Performance Considerations

  • Traditional kernel networking is too slow for VNFs at line rate.
  • Solutions: DPDK (kernel bypass), SR-IOV (hardware-assisted I/O), SmartNICs.
  • Container-based VNFs (CNFs) replacing VM-based for lower overhead.

Service Function Chaining (SFC)

SFC steers traffic through an ordered sequence of network functions.

Traffic → Classifier → Firewall → IDS → Load Balancer → Destination
                        (SF1)      (SF2)     (SF3)

NSH (Network Service Header) - RFC 8300

| NSH Base | Service Path | Service Index | Metadata |
           (24-bit SPI)    (8-bit SI)
  • SPI (Service Path Identifier): Identifies the chain.
  • SI (Service Index): Decremented at each SF; indicates position in chain.
  • SFC-aware SFs process and decrement SI; SFC-unaware SFs use a proxy.

Intent-Based Networking (IBN)

IBN abstracts network configuration into high-level business intent, automating the translation to device-level configuration.

IBN Workflow

Intent: "Server A must be able to reach Database B on port 3306 with encrypted traffic"
   ↓
Translation Engine (decomposes intent into network policies)
   ↓
Activation (configures switches, firewalls, VPNs)
   ↓
Assurance (continuously monitors compliance, remediates drift)

Intent Levels

Level Example
Business "Finance department traffic is isolated"
Service "VLAN 100 has no path to VLAN 200 except via firewall"
Network "ACL on switch X port 5 deny traffic from 10.0.1.0/24 to 10.0.2.0/24"

Network Verification

Formal methods applied to ensure network correctness.

Approaches

Tool/Approach Method Checks
Header Space Analysis (HSA) Models forwarding as geometric operations on header space Reachability, loops, isolation
Veriflow Real-time verification of rule insertions Invariant violations on updates
Batfish Configuration analysis (offline) Reachability, routing correctness
Minesweeper SMT-based analysis of control plane Policy compliance under all failures
P4v Verification of P4 programs Data plane program correctness

Data Plane vs. Control Plane Verification

  • Data plane: Verify the forwarding state at a point in time (fast, snapshot-based).
  • Control plane: Verify that routing protocols produce correct forwarding under all possible failures (more thorough, computationally expensive).

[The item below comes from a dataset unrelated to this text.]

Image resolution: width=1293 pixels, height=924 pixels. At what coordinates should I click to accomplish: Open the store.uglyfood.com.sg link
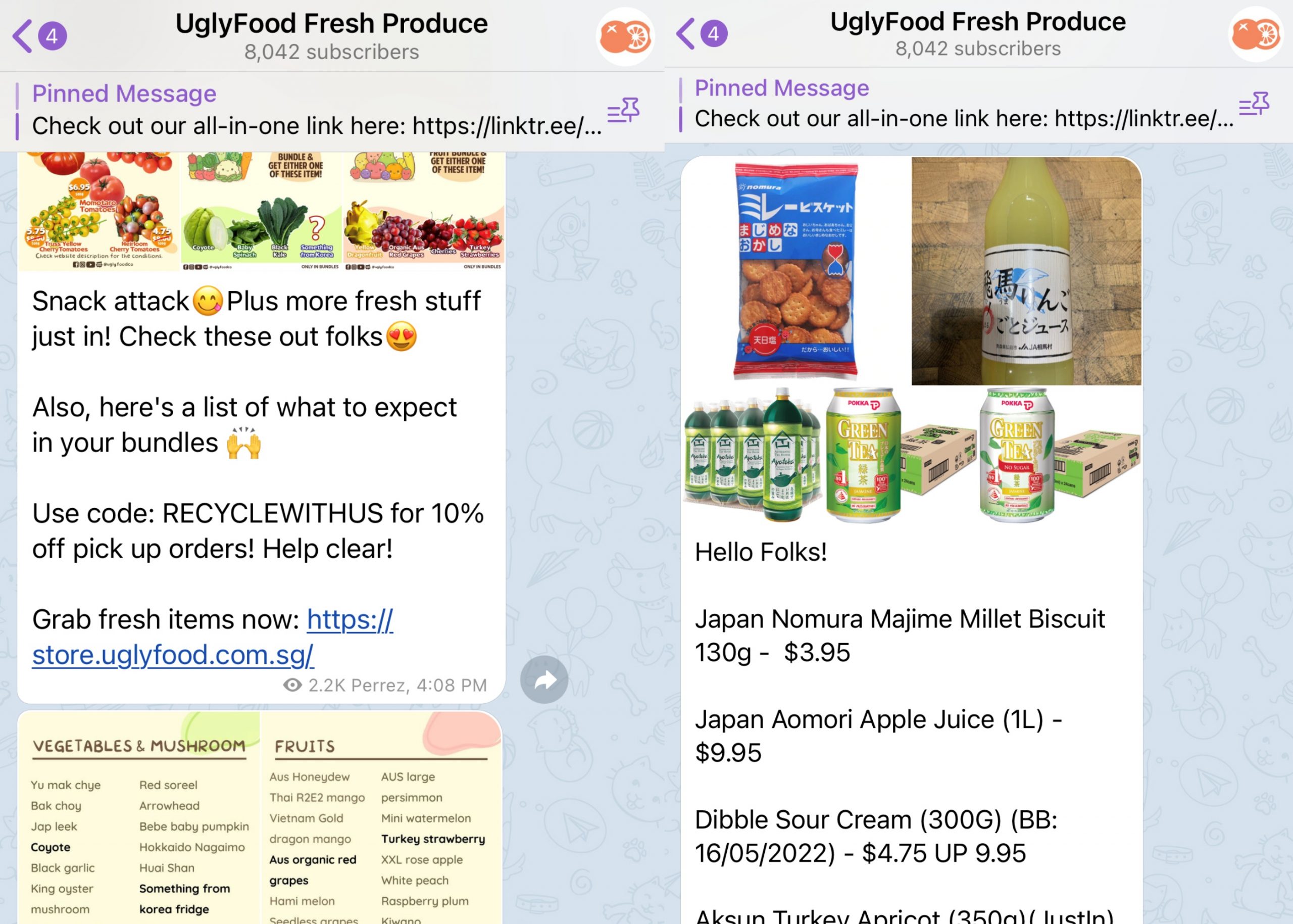pos(212,637)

Practical Verification Checks

  • Reachability: Can host A reach host B?
  • Isolation: Can VLAN X traffic never reach VLAN Y?
  • Loop freedom: Are there any forwarding loops?
  • Black holes: Are any destinations unreachable?
  • Waypointing: Does traffic always traverse a required middlebox?
  • Equivalence: Do two configurations produce identical forwarding behavior?